# Objectives:
1. In the RocksDB vs NuDB excerpt, what type of drive does NuDB require?
2. Copy word for word the part of the RocksDB vs NuDB excerpt that opens with the words containing "Ripple recommends using RocksDB" and closes with "must use RocksDB.".

— start of Extract to read —

You can set the value to either `RocksDB` or `NuDB`.
#### RocksDB vs NuDB
The default backend data store is RocksDB, which is optimized for spinning disks. ***TODO: I need to test this but by default do we mean that if you don't set a node_db value, does it use RocksDB? Or by default do we mean that this is the value set in rippled-example.cfg? Just making sure.*** RocksDB requires approximately one-third less disk storage than NuDB and provides better I/O latency. However, the better I/O latency comes as result of the large amount of RAM RocksDB requires to store data indexes. ***TODO: I edited this section to clear up some ambiguity that was confusing to me. I hope that what I've come up with is still accurate? Can we change "default backend data store" to "default key-value database type"? I just want to correlate the node_db stanza name with how we refer to it here in the doc. When we talk about "data indexes" - is this akin to the database cache? Meaning, while storage is used for the ledger store -- memory is used for the database cache (aka data indexes?)***
In the example `rippled-example.cfg` file, the `type` field in the `[node_db]` stanza is set to `RocksDB`, which is optimized for spinning disks. RocksDB requires approximately one-third less disk storage than NuDB and provides better I/O latency. However, the better I/O latency comes as result of the large amount of RAM RocksDB requires to store data indexes. ***TODO: in this case, if you don't set a type value, rippled will not run. there is no default value set in the code.***
NuDB, on the other hand, has nearly constant performance and memory footprint regardless of the amount of data being [stored](#storage). NuDB _requires_ a solid-state drive, but uses much less RAM than RocksDB to access a large database.
Ripple recommends using RocksDB for validators. `rippled` servers that operate as validators should keep only a few days' worth of [historical data](#historical-data) or less. For all other uses, Ripple recommends using NuDB.
Validators should be configured to use RocksDB and to store no more than about 300,000 ledgers (approximately two weeks' worth of [historical data](#historical-data) in the ledger store. For other production servers, Ripple recommends using NuDB, with an amount of historical data configured based on business needs. Machines with only spinning disks (not recommended) must use RocksDB.
***TODO: When we talk about "data indexes" - is this akin to the database cache? Meaning, while storage is used for the ledger store -- memory is used for the database cache (aka data indexes?)***
***TODO: Based on my confusion above about the difference between storage and memory -- it would be great to standardize how we talk about what is being stored. Here we call what we are storing a "few days' worth of data", as well as something called the "ledger store". In the rippled.cfg, we refer to the "persistent datastore for rippled." In other areas of this doc and inputs to this doc, we talk about "data indexes," "persisting the XRP Ledger in the ledger store", a "database cache," and a "backend data store." Perhaps when we are talking about storage we can talk about the ledger store (or a few days' worth of ledger store data) and when we are talking about memory we can talk about the database cache? Any thoughts?***
***TODO: from rome:
I'm not entirely sure what you're advocating regarding the terminology, but I suspect your confusion may come from trying to separate the the persistent stores (on disk) from the transient storage (in RAM) that they require for indexes and cache. "Persist" is specifically referring to storing data for the long term (that is, on disk). The ledger store handles persisting, caching, and indexing the data to whatever extent the chosen tech is designed to do. To a large extent, the amount of RAM you need is directly correlated to how much you have stored on disk. (The size of your phone book depends on how many people are listed.)

— end of Extract to read —
— start of Information supplied —

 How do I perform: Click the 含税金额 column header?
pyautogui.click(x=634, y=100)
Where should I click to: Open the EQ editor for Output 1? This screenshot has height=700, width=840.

— end of Information supplied —

# Answers by task:
1. A solid-state drive.

2.
Ripple recommends using RocksDB for validators. `rippled` servers that operate as validators should keep only a few days' worth of [historical data](#historical-data) or less. For all other uses, Ripple recommends using NuDB.
Validators should be configured to use RocksDB and to store no more than about 300,000 ledgers (approximately two weeks' worth of [historical data](#historical-data) in the ledger store. For other production servers, Ripple recommends using NuDB, with an amount of historical data configured based on business needs. Machines with only spinning disks (not recommended) must use RocksDB.